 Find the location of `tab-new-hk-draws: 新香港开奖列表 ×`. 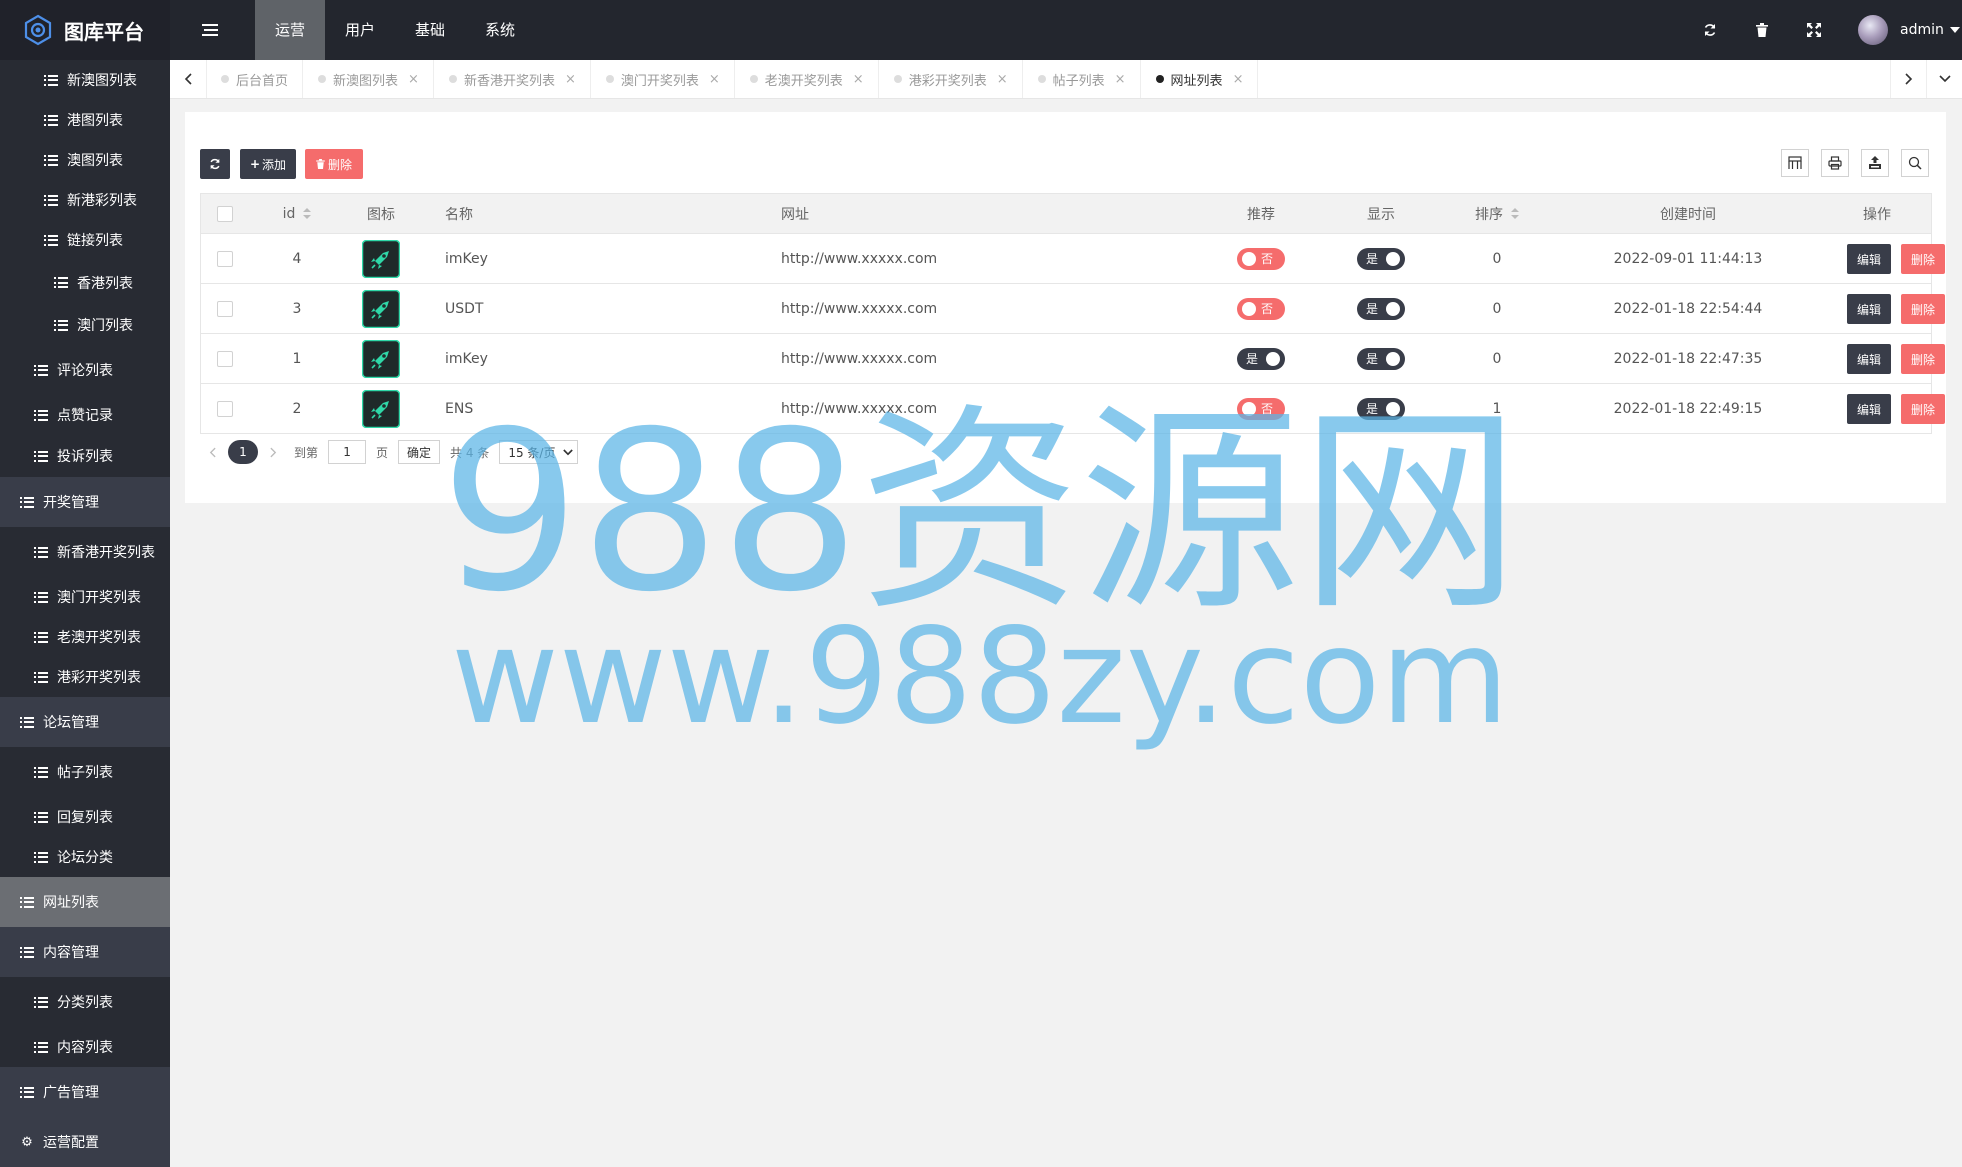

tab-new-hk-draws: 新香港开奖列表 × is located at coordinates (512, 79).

──────────────────────────────

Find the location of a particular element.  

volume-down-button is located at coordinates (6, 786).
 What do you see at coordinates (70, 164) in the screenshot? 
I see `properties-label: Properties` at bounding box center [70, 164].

──────────────────────────────

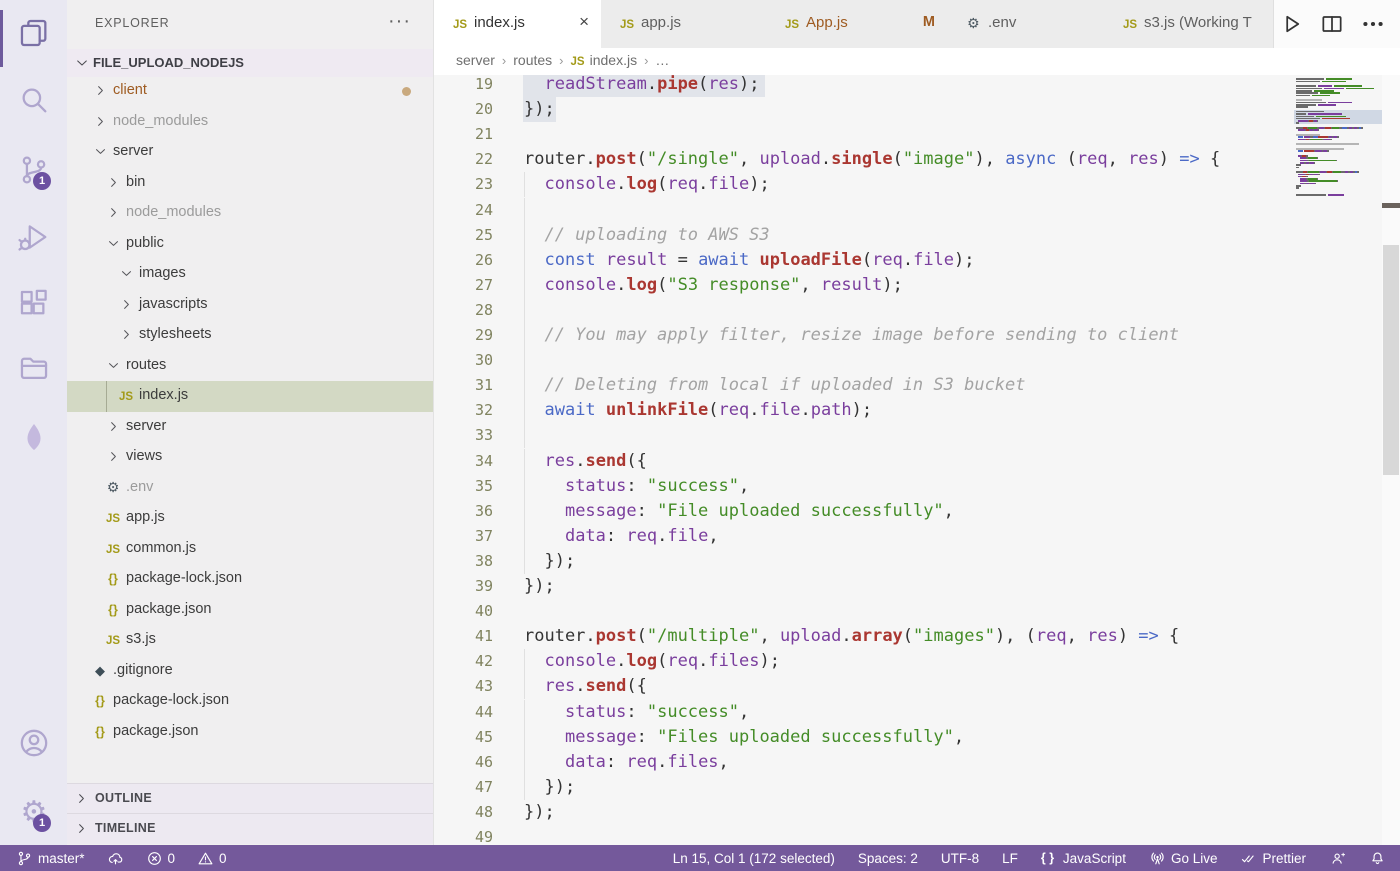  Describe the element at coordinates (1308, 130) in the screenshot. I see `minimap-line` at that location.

──────────────────────────────

TASK BRIEF:
Recast the records starting at the line that contains "Find the location of a particular element." and ending at the line that contains "center [70, 164]." as a numbered list, leaving out blank lines.

RESPONSE BELOW:
1. Find the location of a particular element.  
2. volume-down-button is located at coordinates (6, 786).
3.  What do you see at coordinates (70, 164) in the screenshot? 
4. I see `properties-label: Properties` at bounding box center [70, 164].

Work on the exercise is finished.